--- DOCUMENT PASSAGE ---
G-INS-i (global alignment)

Uses global pairwise alignment (Needleman-Wunsch) with iterative refinement. Assumes the entire sequence length should be aligned, making it suitable for full-length protein domains without terminal extensions.

Use G-INS-i when you know your sequences are globally homologous from end to end.

E-INS-i (long gaps)

Uses generalized affine gap costs, allowing long internal gaps without excessive penalty. Designed for sequences with conserved motifs embedded in variable-length regions.

E-INS-i is the most versatile option when you're uncertain about sequence structure. It handles cases where both L-INS-i and G-INS-i might struggle.

FFT-NS-2 (fast)

A progressive method that builds the guide tree twice—once from 6-mer distances, once from the initial alignment. Much faster than iterative methods with reasonable accuracy.

Use FFT-NS-2 for datasets of 500-10,000 sequences where speed matters more than maximum accuracy.

PartTree (very large datasets)

Uses tree-based clustering for initial distance estimation, enabling alignment of tens of thousands of sequences. Accuracy is lower than other methods but computation remains tractable.

Use PartTree only for datasets exceeding 10,000 sequences where other methods are too slow.

Alignment settings

Sequence type

MAFFT auto-detects whether sequences are protein or nucleotide by examining character composition. Manual selection is useful for ambiguous cases like very short sequences.

For nucleotide alignments, MAFFT applies a different scoring matrix optimized for DNA/RNA. The distinction between DNA and RNA affects only the character set validation—alignment scoring is identical.

Output format

  • FASTA: Aligned sequences with gaps as -. Compatible with FastTree and most downstream tools.
  • Clustal: Traditional format with conservation symbols. Better for visual inspection of alignment quality.

Output order

  • Input order: Sequences appear in the same order as your input file. Useful when sequence order is meaningful (e.g., time series samples).
  • Aligned order: Sequences are reordered by similarity. Similar sequences appear adjacent, making it easier to spot conserved regions.

Understanding the results

The output alignment shows homologous positions as columns. Gap characters (-) indicate insertions or deletions relative to other sequences.

Alignment length is the total number of columns, which exceeds any individual sequence length due to gaps. A good alignment minimizes scattered gaps and maximizes contiguous aligned blocks.
---
• **PARTS OF THE EXERCISE**:
(a) In the MAFFT alignment guide, which output format includes conservation symbols?
(b) Extend the MAFFT alignment guide, continuing after its final sentence.
--- EXTRACTED RECORDS ---
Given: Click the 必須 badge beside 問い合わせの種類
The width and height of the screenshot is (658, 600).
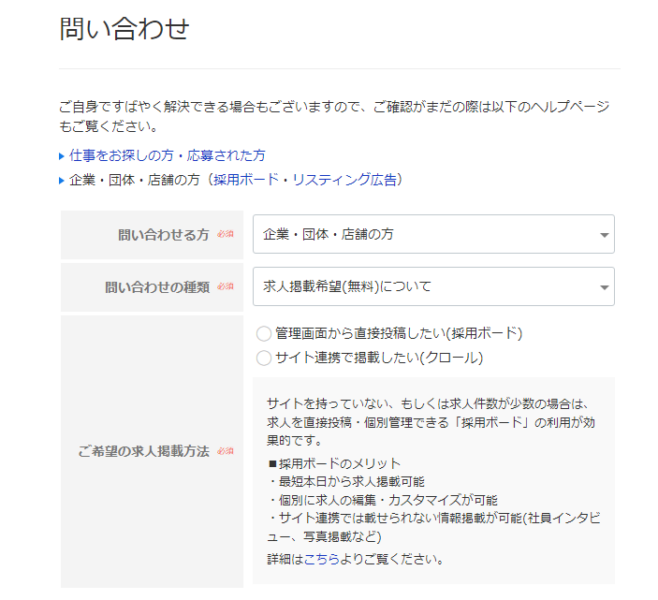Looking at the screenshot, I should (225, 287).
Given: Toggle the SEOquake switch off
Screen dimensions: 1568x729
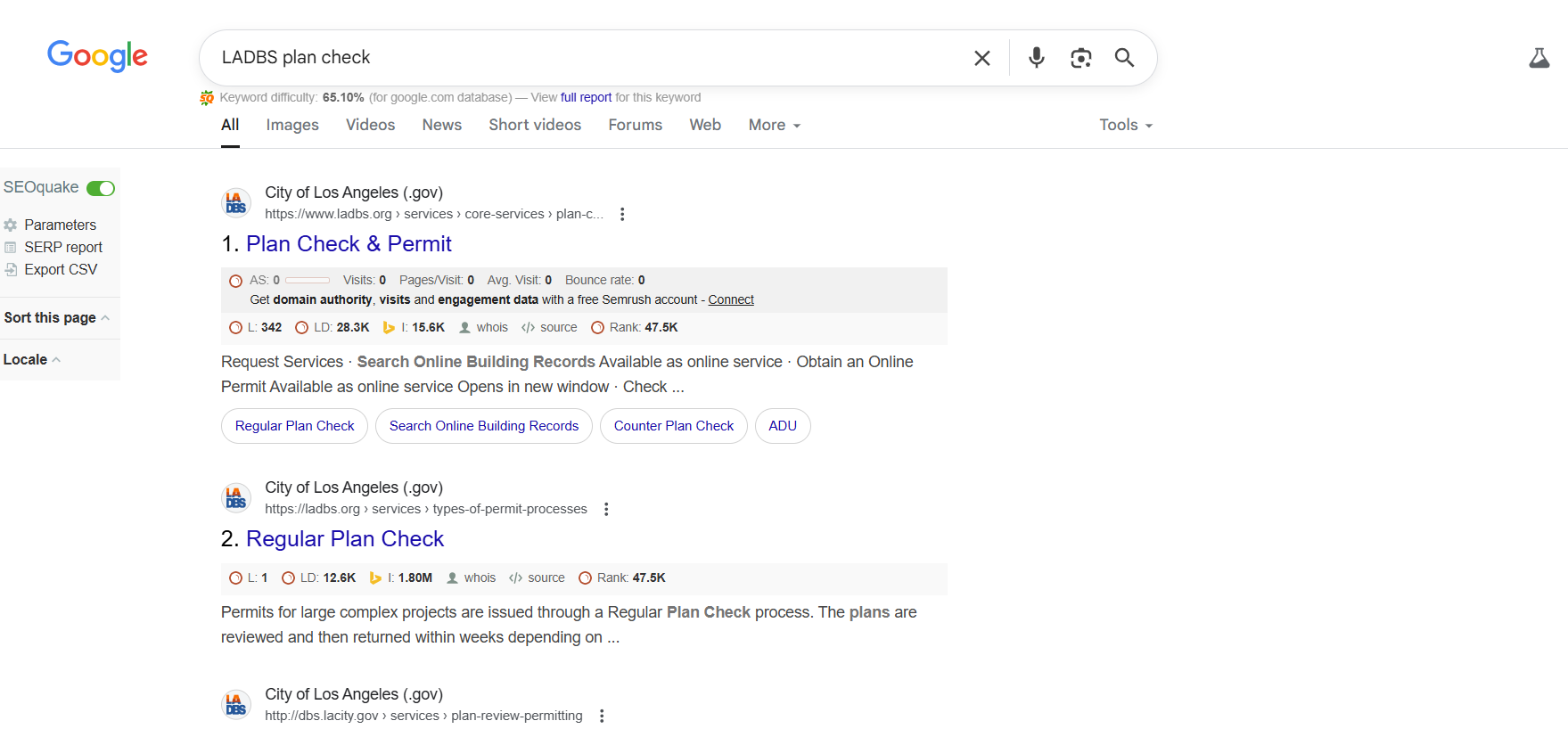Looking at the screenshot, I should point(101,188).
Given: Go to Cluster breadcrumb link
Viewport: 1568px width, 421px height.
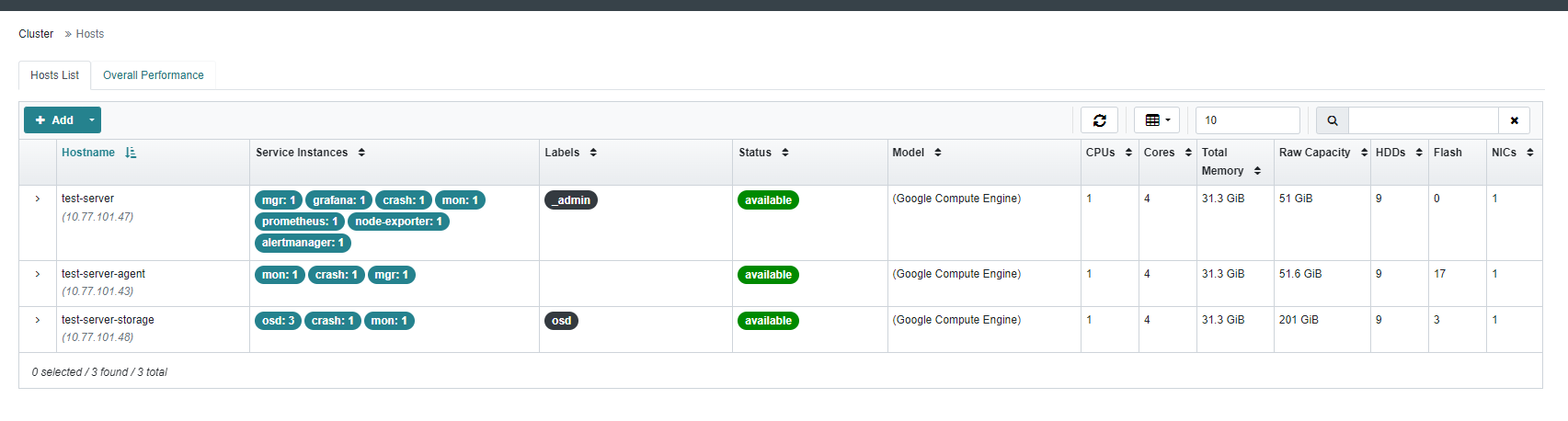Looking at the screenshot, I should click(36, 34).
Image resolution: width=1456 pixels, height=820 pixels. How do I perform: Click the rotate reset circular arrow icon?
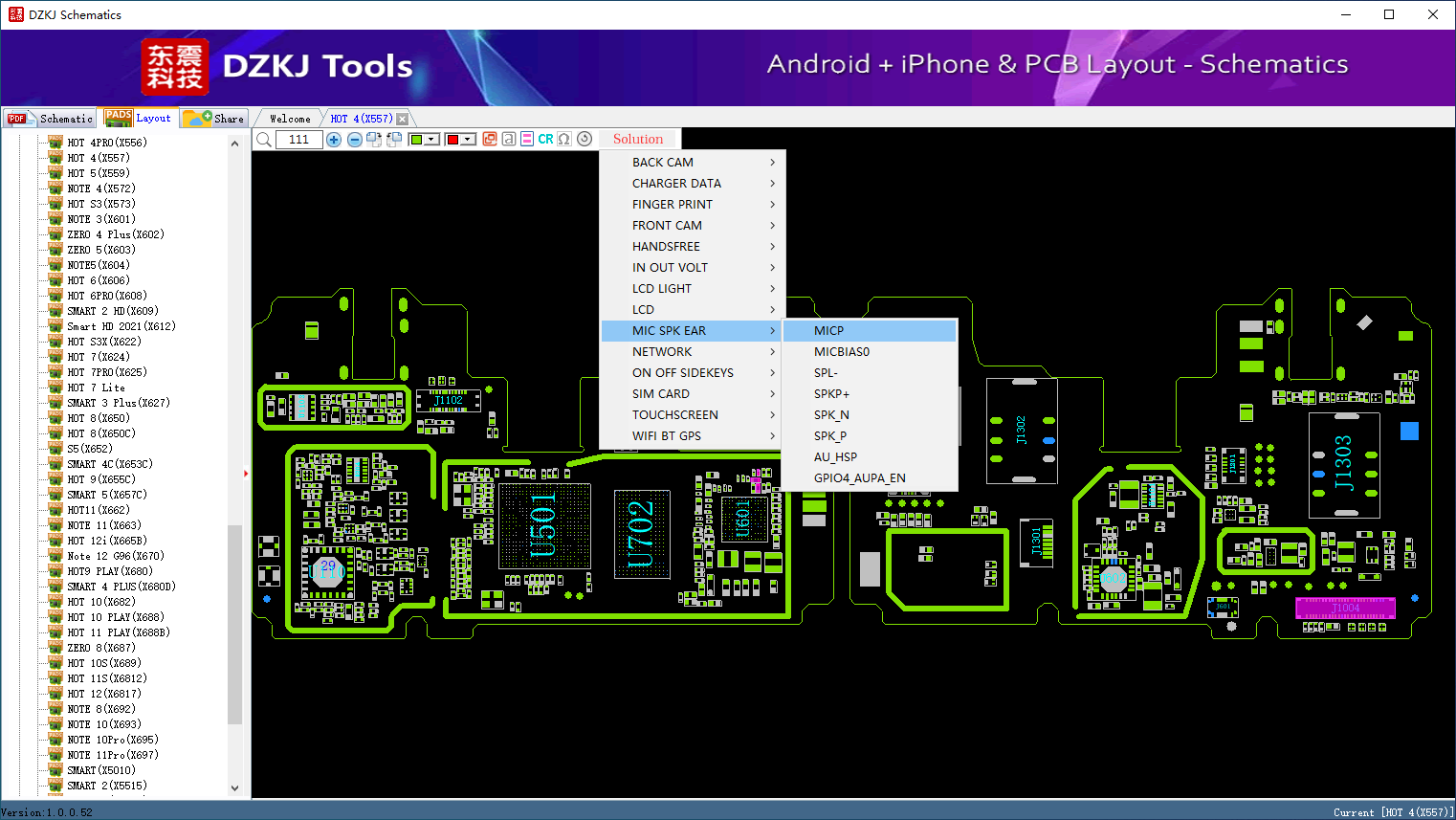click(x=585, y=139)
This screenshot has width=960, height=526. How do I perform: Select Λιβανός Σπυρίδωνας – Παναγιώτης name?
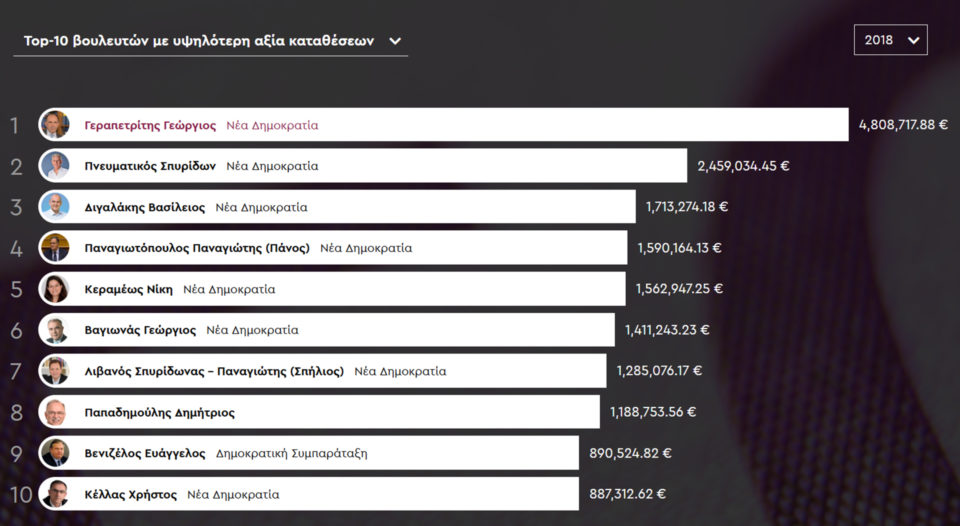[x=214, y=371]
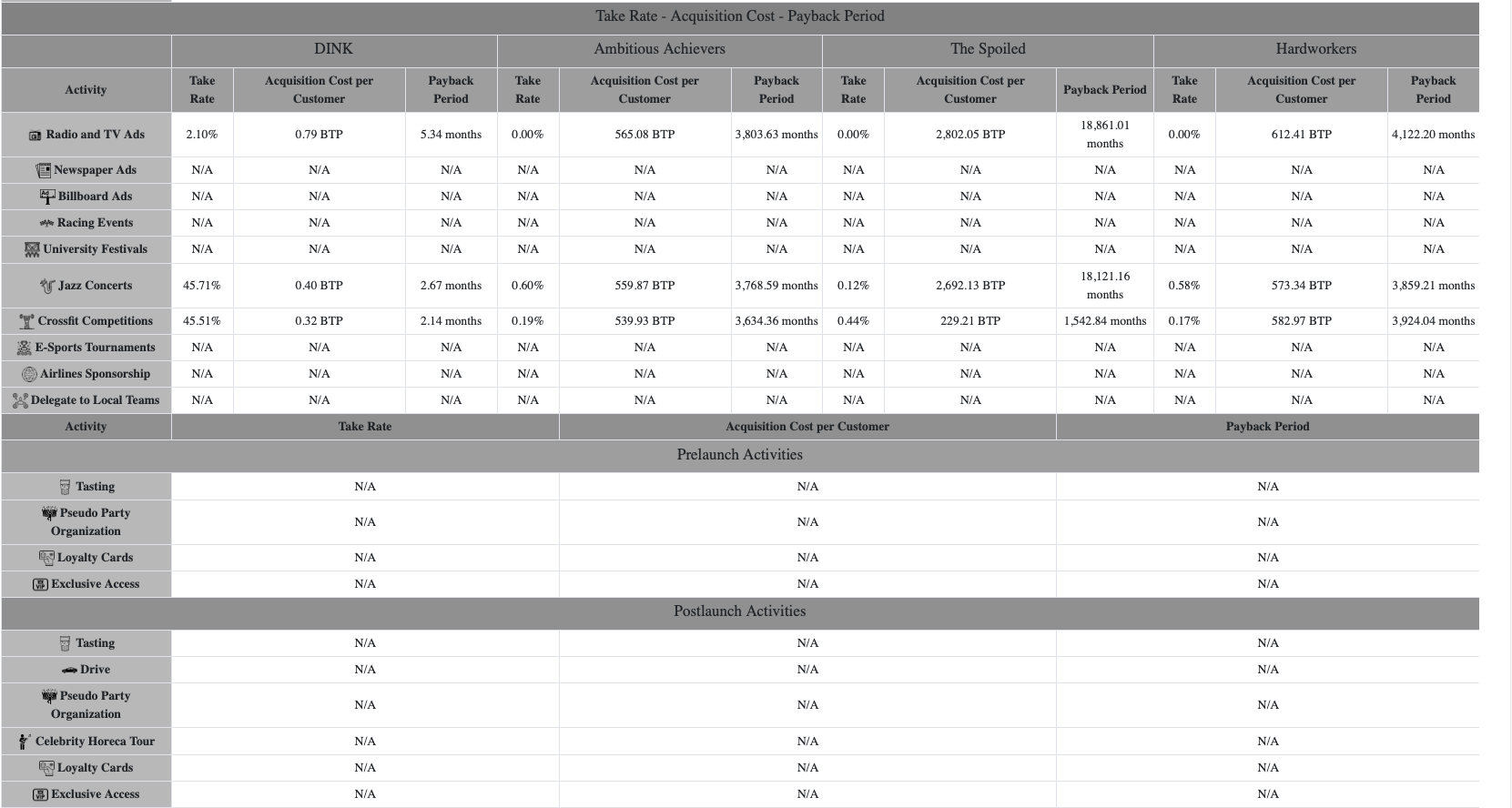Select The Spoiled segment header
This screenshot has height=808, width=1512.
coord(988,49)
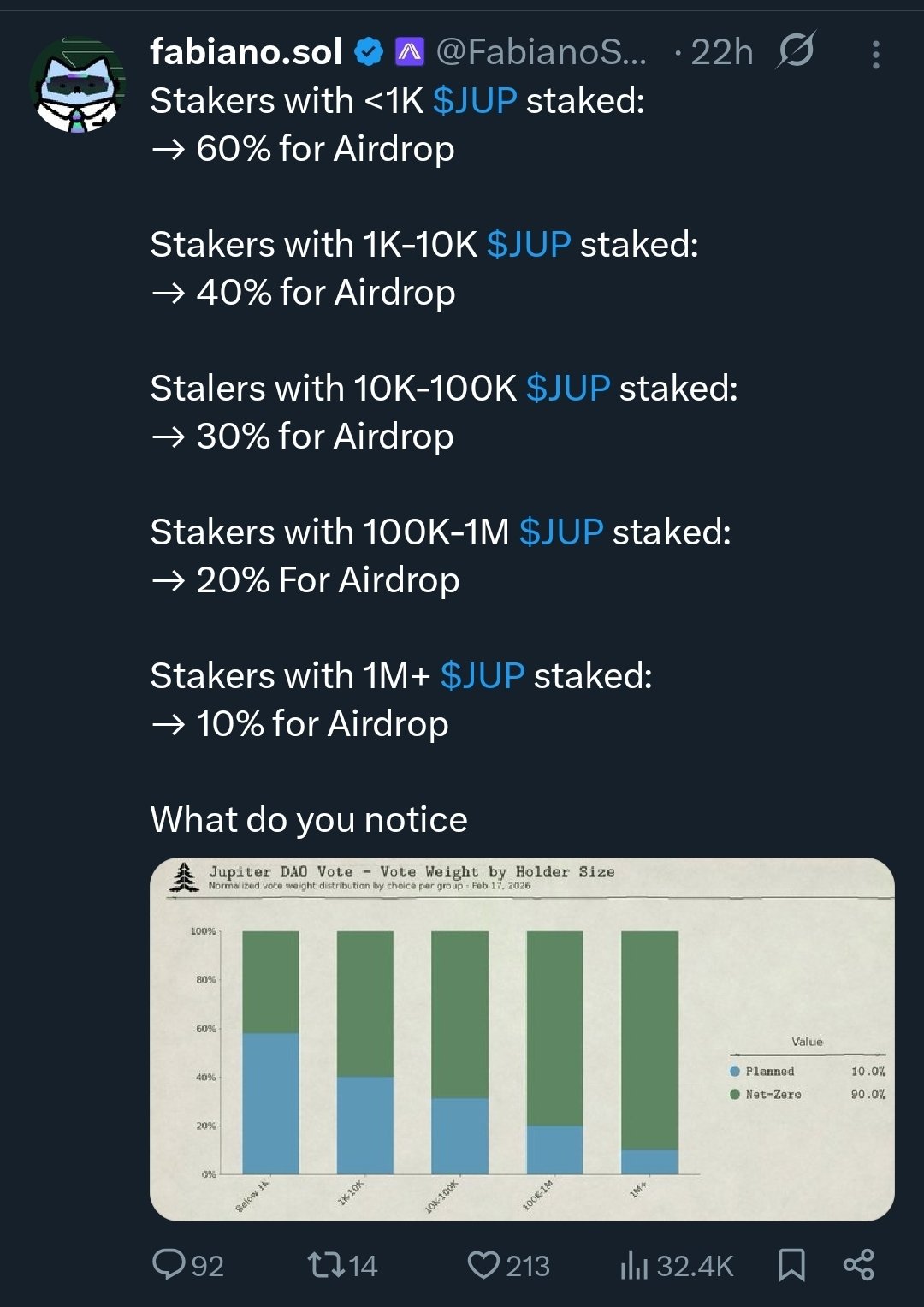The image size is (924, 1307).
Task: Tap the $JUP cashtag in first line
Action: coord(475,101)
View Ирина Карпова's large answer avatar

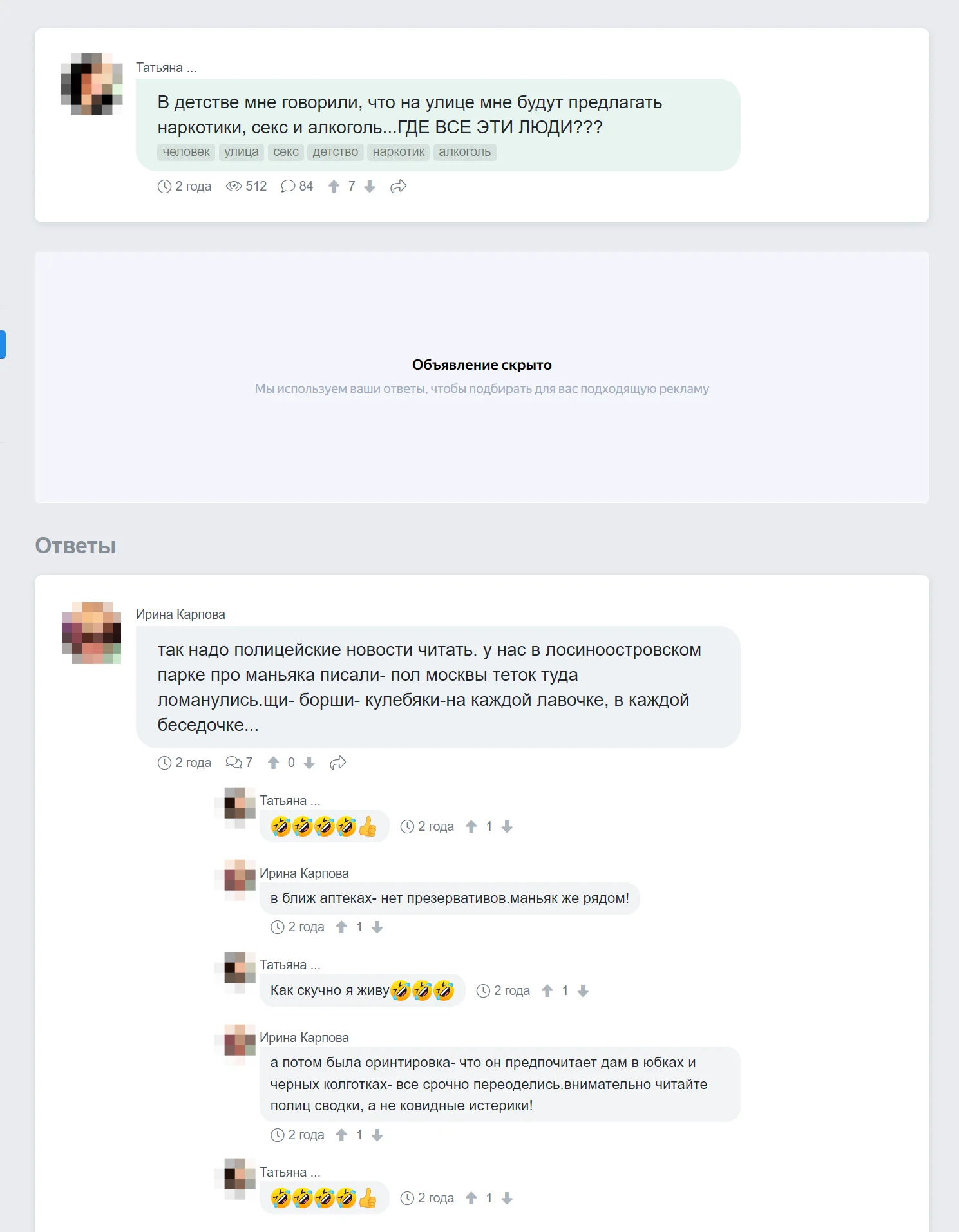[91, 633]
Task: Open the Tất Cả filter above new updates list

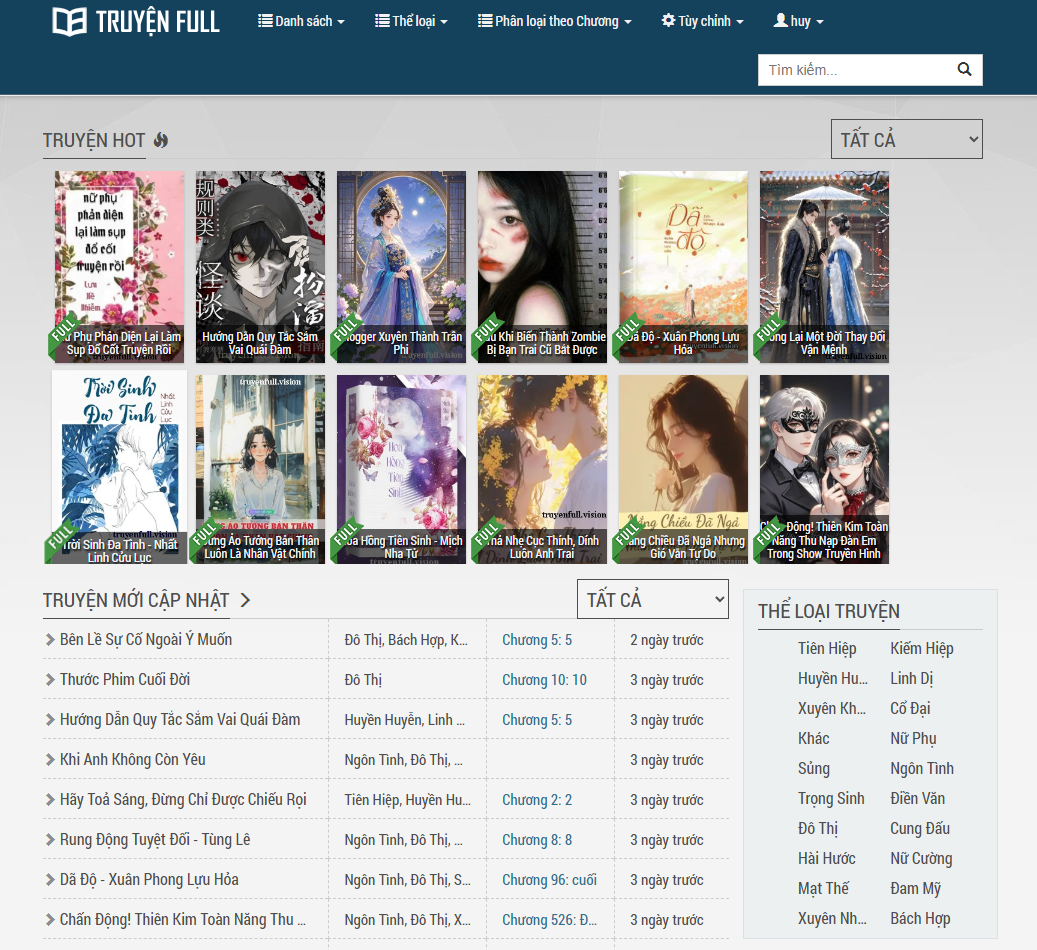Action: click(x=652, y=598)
---
• **RESPONSES BY TASK**:
(a) Clustal

(b)
Conserved columns (identical residues across all sequences) suggest functional importance. Semi-conserved positions (similar amino acids) often indicate structural constraints.

Choosing between MAFFT and Clustal Omega

Both tools produce high-quality alignments, but they excel in different scenarios:

MAFFT's iterative methods (L-INS-i, E-INS-i) generally achieve higher accuracy for difficult alignments with divergent sequences. The FFT-based approach is particularly effective when sequences have variable-length insertions.

Clustal Omega scales better to very large datasets (>10,000 sequences) thanks to its mBed algorithm. Its HMM-based profile alignment can be more robust for sequences with low complexity regions.

For most users with datasets under 1,000 sequences, either tool produces excellent results. We recommend trying both on a subset and comparing the alignments visually.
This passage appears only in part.